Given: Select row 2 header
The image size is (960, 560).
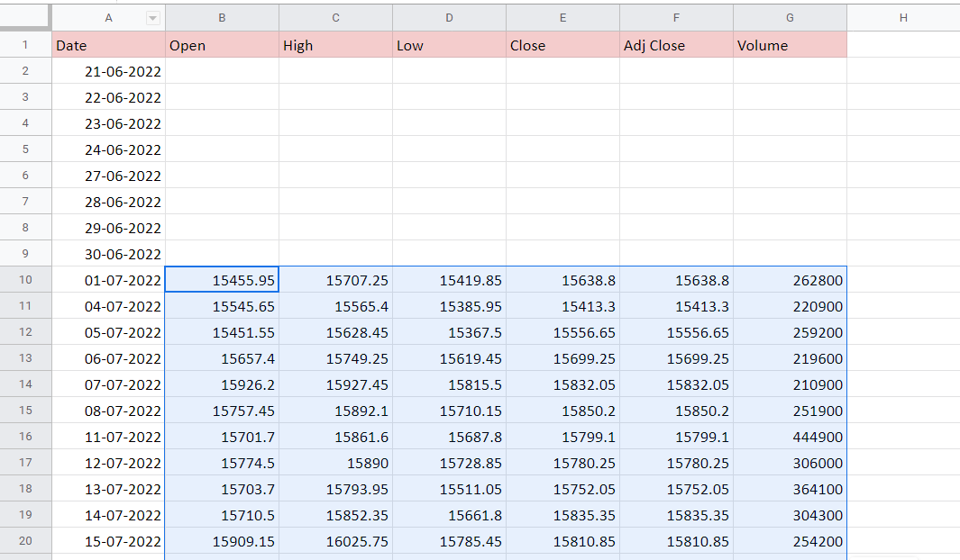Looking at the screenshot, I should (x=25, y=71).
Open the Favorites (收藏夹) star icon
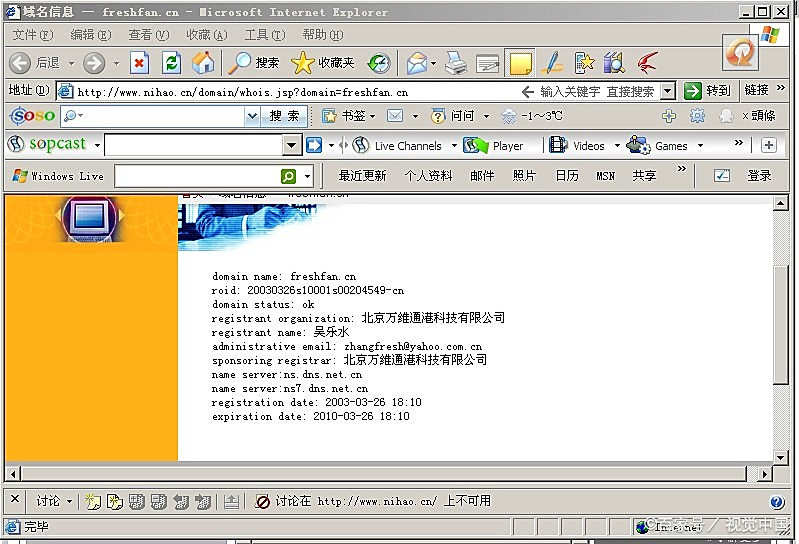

------------------------------------------------------------------------

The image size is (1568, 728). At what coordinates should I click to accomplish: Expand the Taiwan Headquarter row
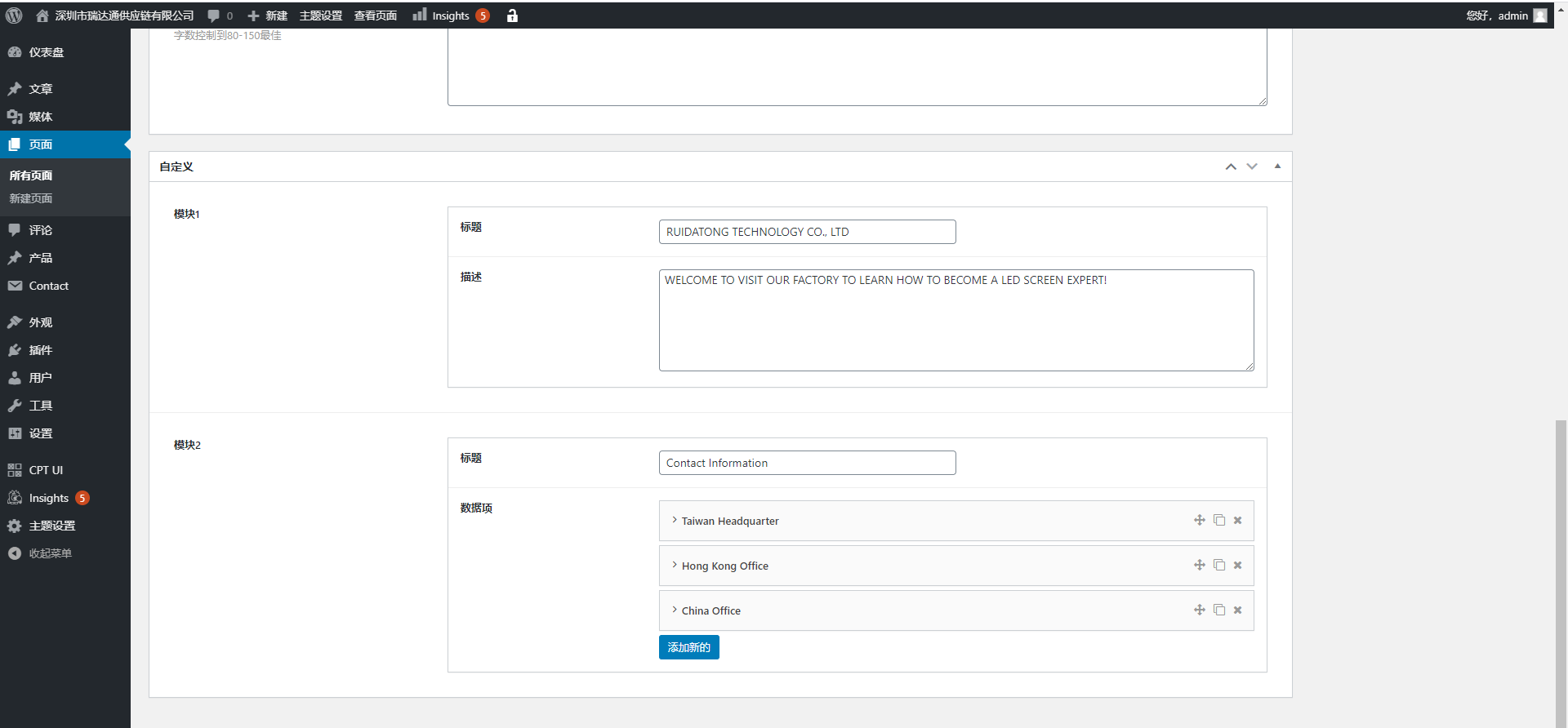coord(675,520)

------------------------------------------------------------------------

- **ACTIVITY**
Each line above that falls between the line with "Given: Select row 2 header" and the line with "Open the Favorites (收藏夹) star icon" should be printed exactly, together with those two lines, but the pictures should not.

- **ANSWER SPACE**
Given: Select row 2 header
The image size is (960, 560).
Looking at the screenshot, I should (x=25, y=71).
Open the Favorites (收藏夹) star icon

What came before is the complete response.